[Start of Material for the task]

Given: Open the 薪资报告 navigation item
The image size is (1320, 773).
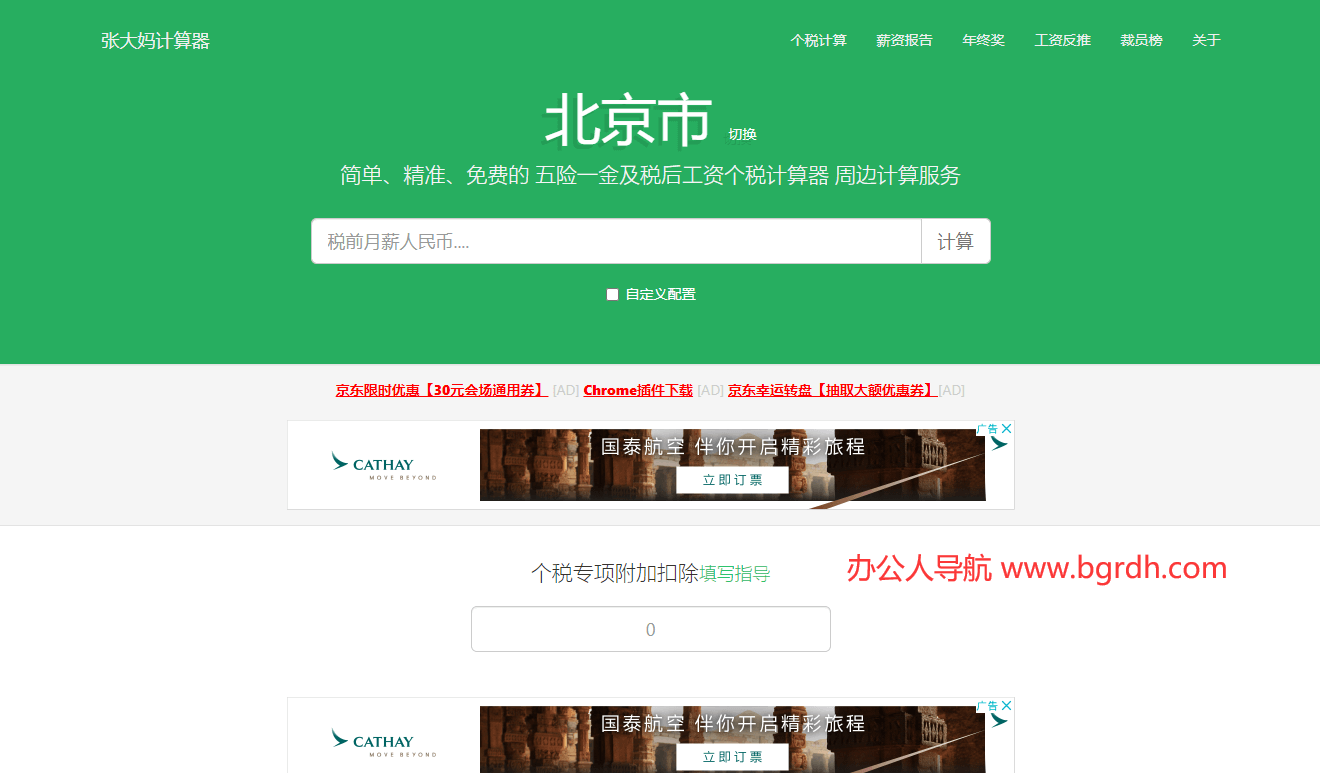Looking at the screenshot, I should (x=904, y=40).
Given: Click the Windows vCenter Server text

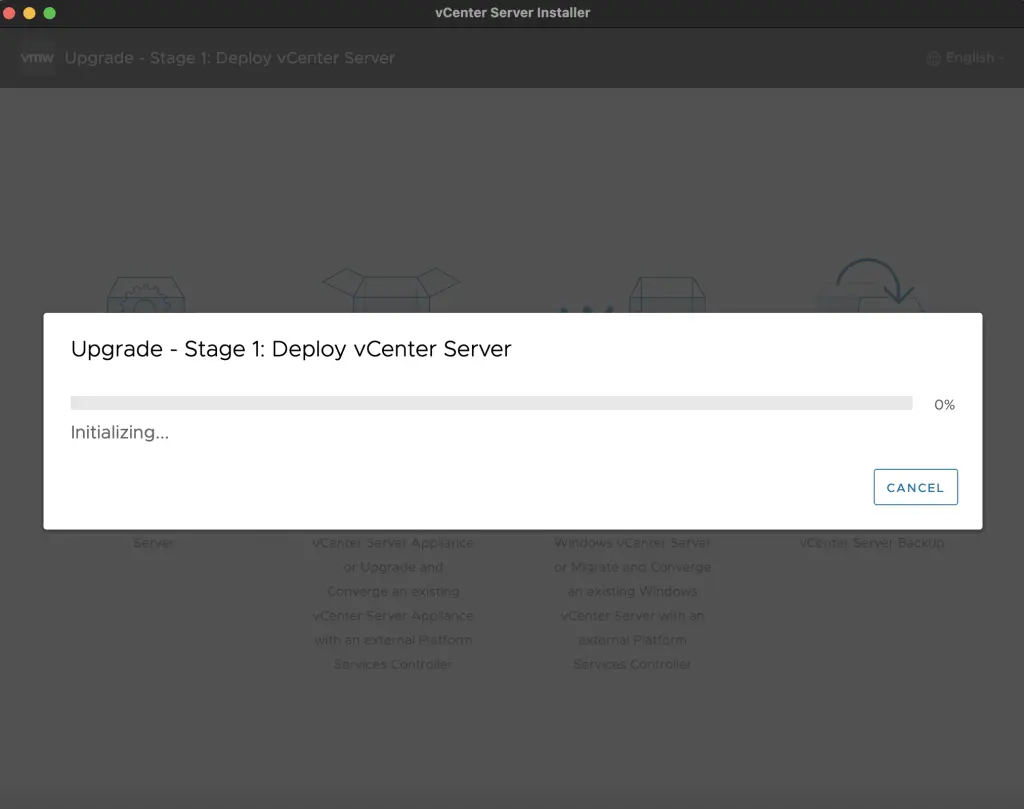Looking at the screenshot, I should click(x=631, y=543).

[End of Material for the task]

Can you write out these lines again with "Given" changed to "Instruction" everywhere and nothing else altered? Omit the pictures.

* [Result for this task]:
Instruction: Open the 薪资报告 navigation item
The image size is (1320, 773).
Looking at the screenshot, I should (x=904, y=40).
Instruction: Click the Windows vCenter Server text

Looking at the screenshot, I should click(x=631, y=543).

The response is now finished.